Come stanno Vlahovic, Gatti e Di Gregorio?

“Vlahovic domani non ci sarà, si punta a Udine. Gatti è a disposizione. Mi è spiaciuto quello che si è detto su Di Gregorio, ma la formazione la do domani”.

Vede la squadra più forte mentalmente?

“Come ho detto prima, aver visto la loro lotta fino alla fine mi fa ben sperare. I numeri dicono cosa è successo e non perché. Poi è anche fondamentale come ha partecipato e reagito il pubblico: i tifosi ci sono stati vicini e abbiamo reagito così anche per questo”.
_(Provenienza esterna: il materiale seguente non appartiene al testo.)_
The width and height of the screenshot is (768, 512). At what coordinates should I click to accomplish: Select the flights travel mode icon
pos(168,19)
Come ha visto Yildiz in settimana?

“Ha un ematoma importante, ma lui caratterialmente è tosto. Il talento se non ha una base di carattere non arriva, ma lui le ha tutte e sta facendo vedere cose importanti anche nel momento che sta attraversando la squadra. Ai calciatori forti poi le squadre avversarie riservano sempre delle botte e lui è un osservato speciale in tutte le partite. Ma questo dà più libertà ai compagni. Anche stamani l’ha fatto vedere in allenamento, quando la prende e la mette dove decide di metterla… arriva dove calciatori normali nemmeno arrivano a pensare”.

Teme un calo di tensione con il Pisa?

“E’ una partita difficilissima perché tutto l’ambiente la reputa abbordabile, da portare a casa. Per tutti è una squadra già retrocessa. E se un calciatore pensa che sia facile diventa superficiale e leggero e presuntuoso, e lì poi picchi i denti; ma io sono convinto che la valutazione da parte dei miei sarà fatta in modo corretto”.
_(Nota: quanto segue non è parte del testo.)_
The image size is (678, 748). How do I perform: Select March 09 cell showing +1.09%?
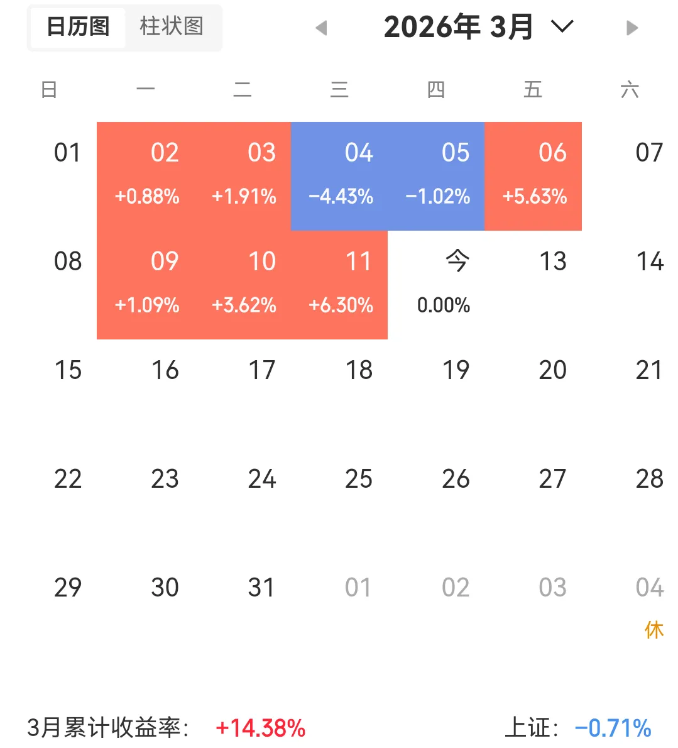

Koopmeiners è stato tra i migliori in questo mese con poche soddisfazioni: lo rivedremo a centrocampo?

“Secondo me è molto più forte se l’azione la comincia, se la costruisce. Spalle alla porta poi se la cava, ma è meno forte. Per me non è cambiato il discorso, è uno forte, che sa stare in una squadra forte. Meriterebbe più spazio, ma deve continuare così. Bisogna considerare i 16 e non gli 11, e lì dentro lui ci sarà sempre”.

I dirigenti e i tifosi le danno fiducia: il suo futuro?

“La Juve esiste per raggiungere obiettivi e i numeri dicono che siamo lontani, ma i tifosi ci fanno vedere come ci sono vicini e ci trascinano. Sul mio futuro ne parleremo con tutta tranquillità, senza nessuna pressione o stress. Conta la voglia che metterà la squadra in queste partite, ma anche i risultati e la programmazione del futuro. Del mio contratto se ne è già parlato con la società, siamo a cinque metri, ci siamo imposti anche di lasciare la porta aperta. Ora andrò ad abitare nello stesso condominio di Comolli così ci si incontra per parlare… Conta fare bene, non avere un contratto da esibire. Dobbiamo saper riconoscere lo spazio che abbiamo avanti”.

Yildiz falso nove è un’ipotesi?

“Domenica ne avevamo parlato con la Roma. Gasp sa scegliere le cose e mandava su apposta Mancini per costringere Yildiz a seguirlo. Noi gli abbiamo fatto fare il falso nove quando è entrato Boga per ritagliargli un settore di campo in cui possa dare di più alla squadra”.

Come sta Milik?

“Non è a disposizione domani, si sta allenando bene ma ancora ha qualche riflesso che non ci lascia tranquilli, soprattutto quelle che sono le sue sensazioni. Per il finale di stagione è nei nostri pensieri perché è uno forte”.

Boga si merita la riconferma?

“Sta facendo bene, ritrovando le sue qualità e caratteristiche. Il gol gli ha fatto bene. Siamo tutti lì ad aspettare che ci faccia vedere cose che ha fatto vedere in passato. Oltre a qualche rincorsa… altrimenti Thuram, Miretti, Locatelli e gli altri che devono correre non sono felicissimi”.

Quanto c’è stato di suo nel rinnovo di McKennie?

“La Juventus sta facendo vedere che vuole prepararsi un futuro corretto perché McKennie è forte. Fortissimo. Il fatto che l’abbiamo sbattuto a destra e sinistra e lui ‘porta sempre a casa il fritto’ ti dice la dimensione della scocca e della testa del giocatore. Poi è anche un bravo ragazzo e una bella persona, mi sarei meravigliato se si fosse fatto un pensiero differente, ma poi la società ha fatto ciò che andava fatto senza che io dicessi niente, perché la pensa come me sull’uomo McKennie”.